Equipmake is a British manufacturer of electric motors for cars and buses based in Snetterton, Norfolk, England.

==History==
Equipmake was founded in 1997 by Ian Foley, who had worked in motorsports engineering with 24 Hours of Le Mans and Formula One teams Lotus Engineering, Benetton Formula and Lotus F1. The company was founded when Foley developed a paddle shift gearbox purpose-built for endurance racing, and by the 2000s, Equipmake was involved in researching electric motors and flywheels prior to Formula 1's move to hybrid powertrains in the 2014 season.

Equipmake engineered a hybrid flywheel with Williams Racing in 2009, which saw success in both F1 and Le Mans endurance racing under Williams Hybrid Power. The flywheel also found applications for hybrid buses and commercial vehicles. Foley left Williams in 2014 to concentrate on Equipmake, with the company developing a new series of electric motors shortly afterwards.

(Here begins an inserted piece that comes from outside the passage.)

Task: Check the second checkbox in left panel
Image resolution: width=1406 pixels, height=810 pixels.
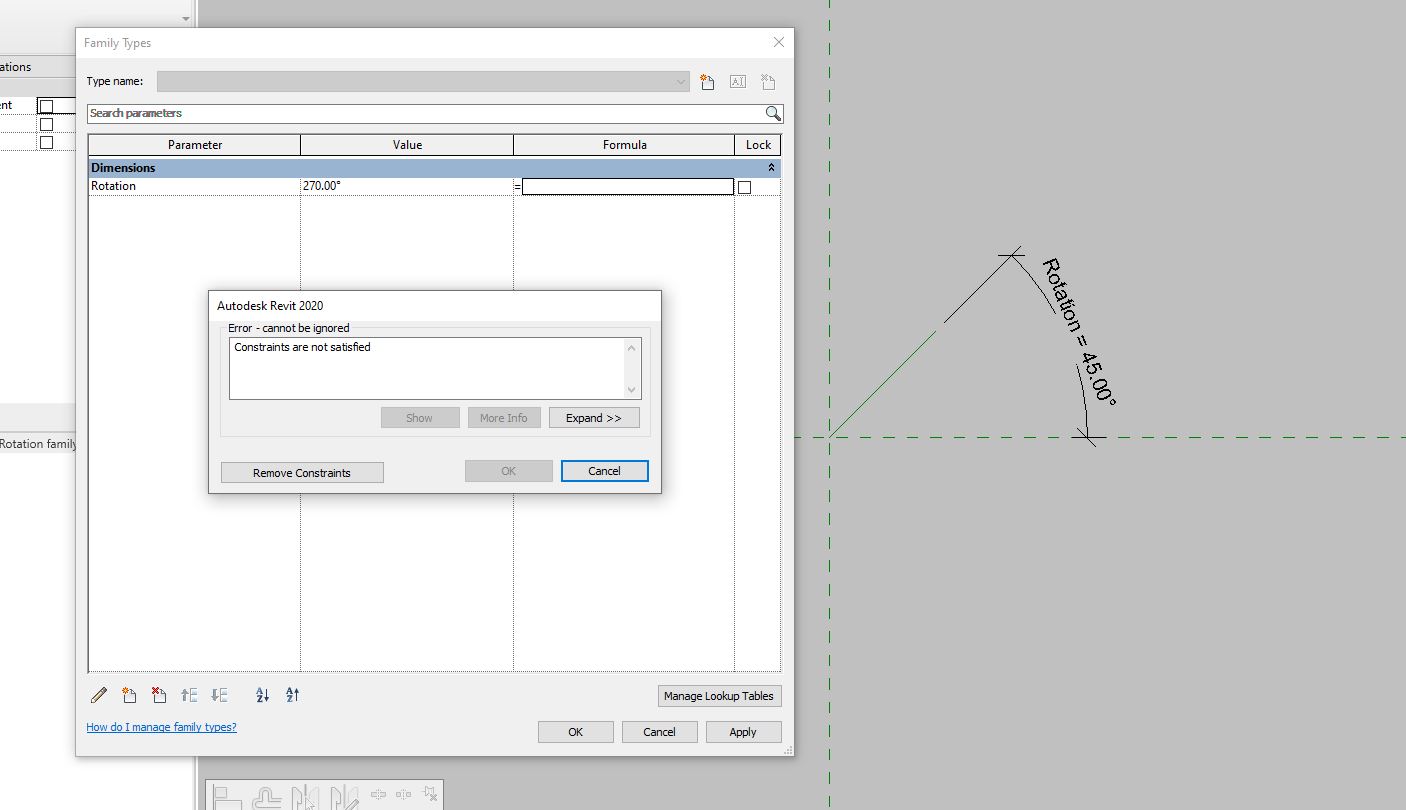Action: tap(45, 123)
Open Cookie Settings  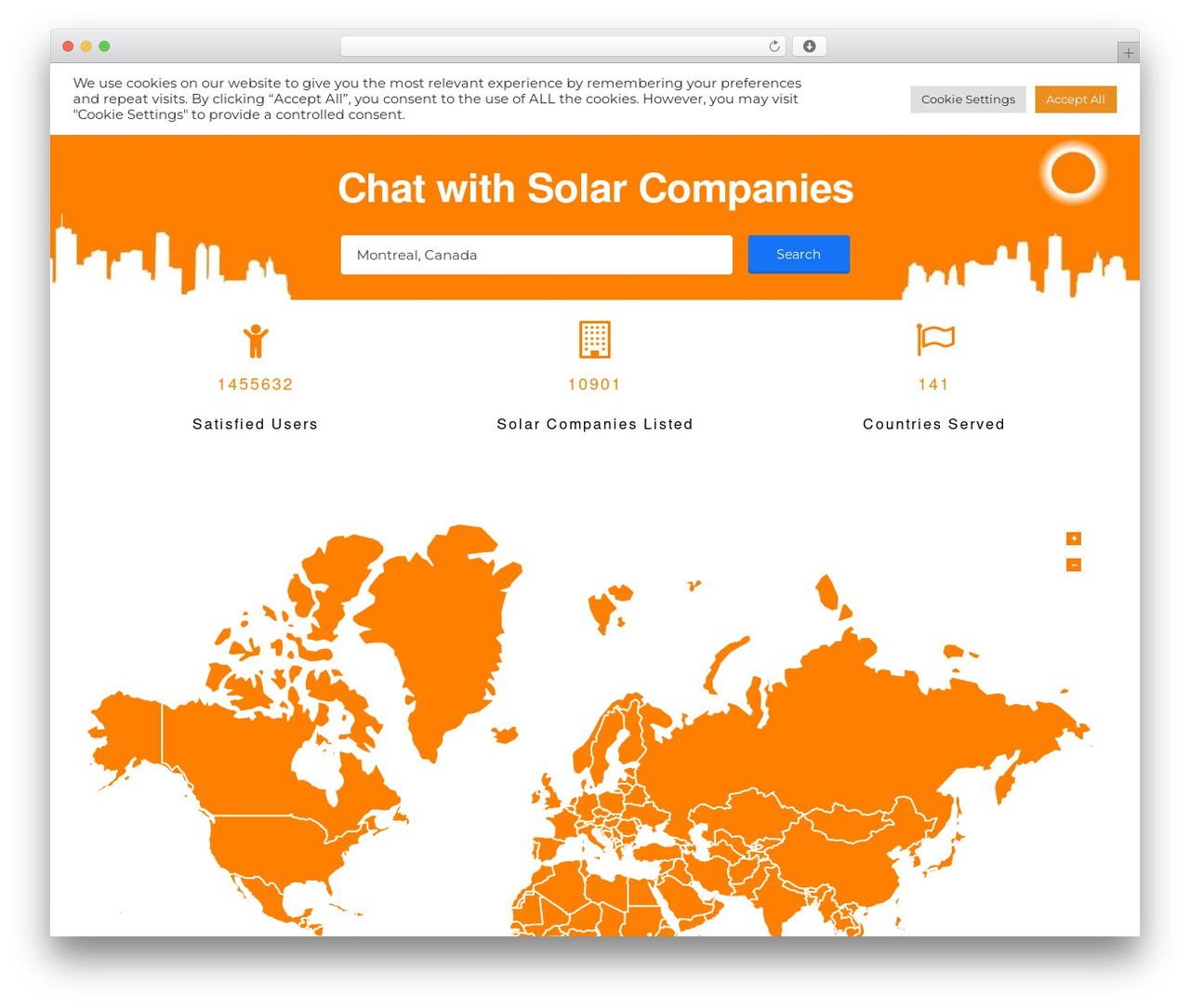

The company experienced considerable growth from 2017 onwards as a result of commercial vehicle operators beginning to operate new and converted battery electric vehicles. Staff numbers grew from 15 employees to 52 between 2017 and 2019 as a result of growing orders. Originally based in the village of Hethel, Equipmake moved to its present headquarters in Snetterton in December 2019, with the opening attended by then-Secretary of State for International Trade (and local MP) Liz Truss. This factory was designed as part of Equipmake's development of a battery-electric bus chassis, receiving £7.5 million of funding from the Advanced Propulsion Centre nonprofit.

==Products==
===Ariel HiPerCAR===

Sports car manufacturer Ariel began collaborating with Equipmake in 2014 to develop the Ariel HiPerCAR (High Performance Carbon Reduction), which was unveiled at the Millbrook Proving Ground in September 2017. Built on an aluminium monocoque chassis and weighing around 1600 kg, Equipmake's involvement in the HiPerCAR project was the development of a set of four electric motors that produced a combined 1200 bhp, powered by a 42 kWh liquid-cooled battery. As a result, the flagship four-wheel drive HiPerCAR could run at a range of 100-120 mi without range extensions, and topped out at a restricted top speed of 160 mph, though it was capable of accelerating from 0-100 mph in 3.8 seconds. A slightly slower two-wheel drive option was also announced at the show. An updated HiPerCAR with a body assembled with 3D-printed panelwork was revealed by Ariel and Equipmake in 2022, planned to enter mainstream production between late 2024 and early 2025 under a new model name.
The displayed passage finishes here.